WHAT TO WORK ON
Among the entries below, find the line with "You are a GUI" and the line with "Click the Store Name label text". Return exactly those lines and every line between them, but no pictures.
EXERCISE DATA section start
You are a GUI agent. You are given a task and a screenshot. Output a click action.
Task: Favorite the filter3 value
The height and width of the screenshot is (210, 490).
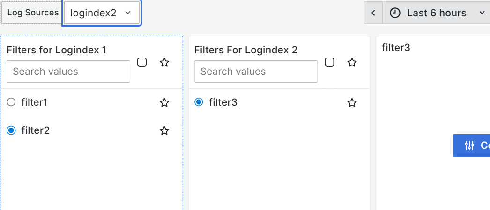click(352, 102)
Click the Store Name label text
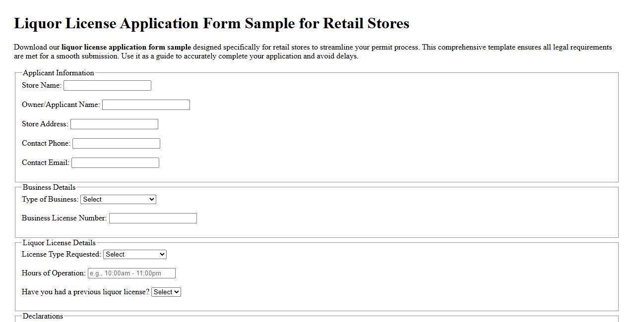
EXERCISE DATA section end
EXERCISE DATA section start
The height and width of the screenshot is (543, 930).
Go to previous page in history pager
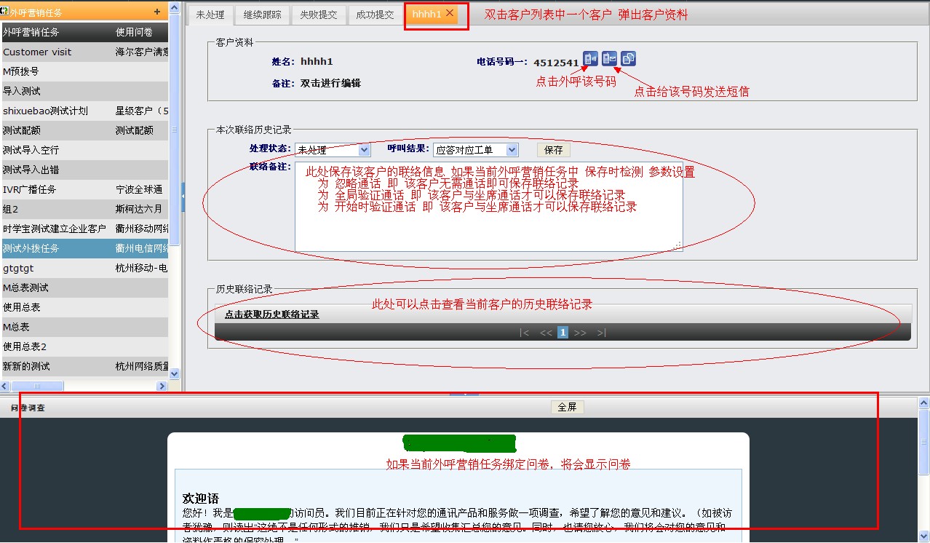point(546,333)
EXERCISE DATA section end
EXERCISE DATA section start
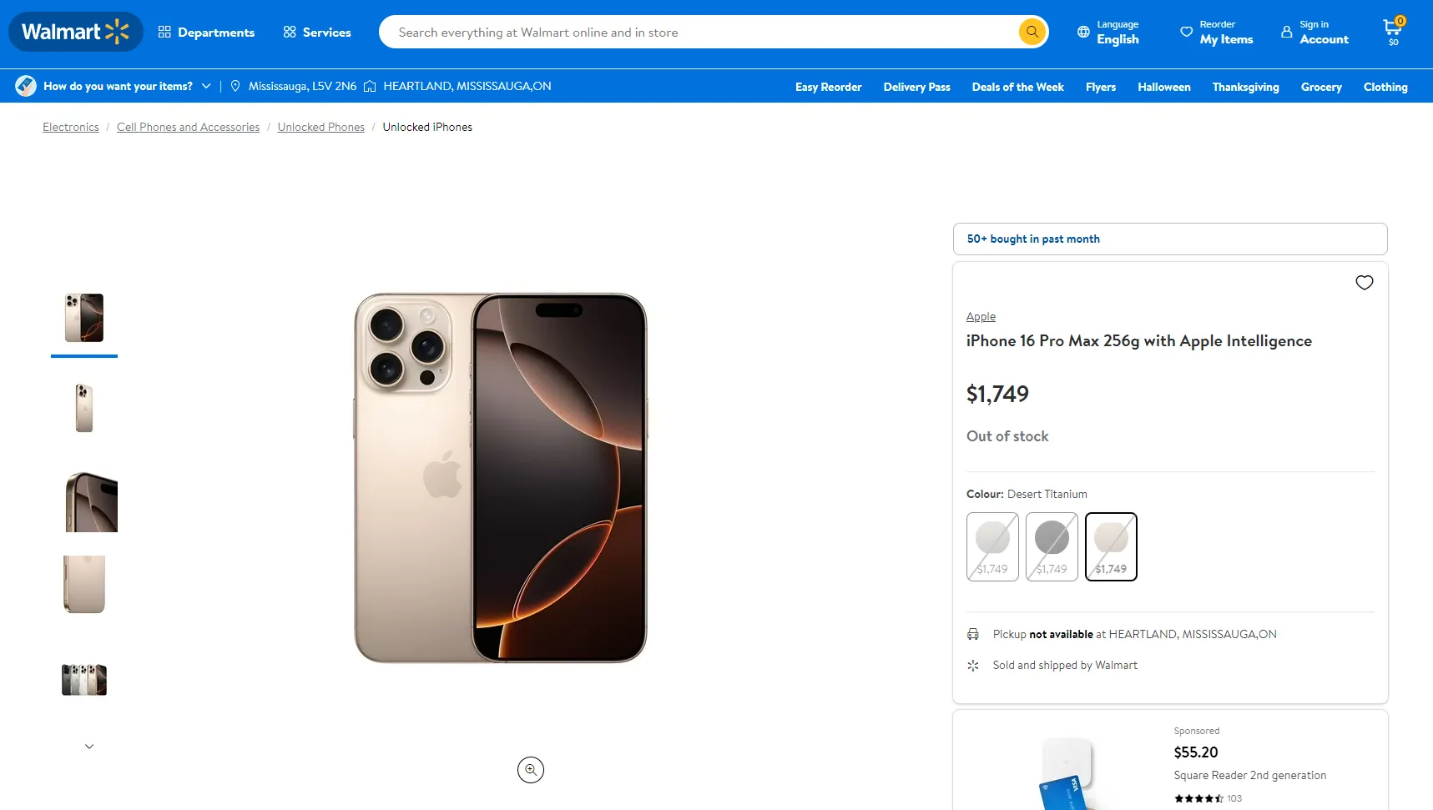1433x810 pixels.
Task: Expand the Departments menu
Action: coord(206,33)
EXERCISE DATA section end
WRITTEN SOLUTION
You are a GUI agent. You are given a task and a screenshot. Output a click action.
Task: Favorite the filter3 value
The height and width of the screenshot is (210, 490).
click(352, 102)
Click the Store Name label text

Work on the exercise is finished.